The woman caught in adultery is no great sinner. Consenting adults? There is nothing abusive about that, though there is perhaps a breach of trust, of faith.
But the clerical sex crimes are another matter. These are rapes: statutory rapes for the most part, the victims under the age of consent. For the victims beyond that age, it's a matter of "moral" authority used to commit crimes. And the Catholic Church lives on the "moral" authority of its clergy.
To look more largely at what the Catholic clergy's sex sacandal means is to ask, why does the Catholic Church exist? What does it have to do with Jesus of Nazareth? Anything?

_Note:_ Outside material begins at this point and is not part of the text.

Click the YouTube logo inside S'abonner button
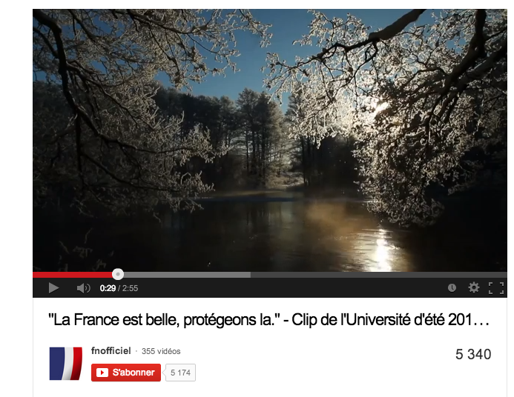 tap(102, 373)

He taught against greed, against the rich. What is the richest--and the greediest--organisation on the face of the earth? The Catholic Church. It not only has the biggest bank accounts, the greatest stock holdings, the most real estate; it glories in its wealth. Its churches proclaim wealth. Its Pope wears a triple gold crown, and parades around dressed in gold-embroidered vestments. Everything about it mocks Jesus of Nazareth.
So why does it exist?
The historical Jesus was a very good and noble man. He taught the same simple but profound goodness that Socrates taught. Because many people listened to him, and accepted with enthusiasm what he taught, he was deemed dangerous by the powerful people of his time, and brutally murdered.

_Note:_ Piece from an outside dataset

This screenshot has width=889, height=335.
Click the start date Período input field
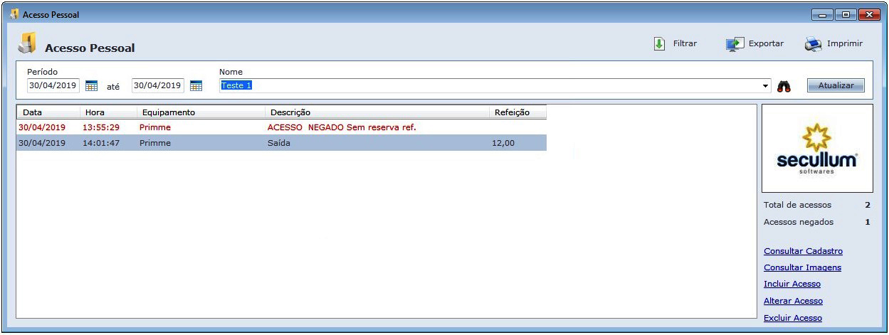[53, 85]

Since then, the powerful people have been more shrewd. They have taken him over, pretended to admire and love him, have made a god of him--and have ignored everything that he said.
If the people who call themselves "Christians" thought--for one short moment--of what their Christianity amounts to, they would rise up and with one great decent voice begin to change the world. The wealth of the Catholic Church would be used to feed millions and millions of people, gaudy churches and cathedrals would house millions of homeless people, and freed from the Church's hypocrisy we might even begin to take care of each other.
Christians could indeed change the world. The first step toward than end would be the abolition of the Catholic Church. It has a long, long history of abuse: and the thousands of cases of sexual abuse of boys that have been exposed in recent years are just the perverse tip of nearly two thousand years of moral perversity--and the perversion of the teachings of one of the truly great men in human history.
The Catholic Church has responded to the crimes of sexual abuse by condemning the sin, but not the sinner. How clever! The pope apologises for the sins, but doesn't mention the sinners. One might think, from what the pope has said, that what has been exposed is a massive, world-wide ring of young masturbators, not a world-wide ring of vicious hypocritical child-molesters disguised as Catholic priests.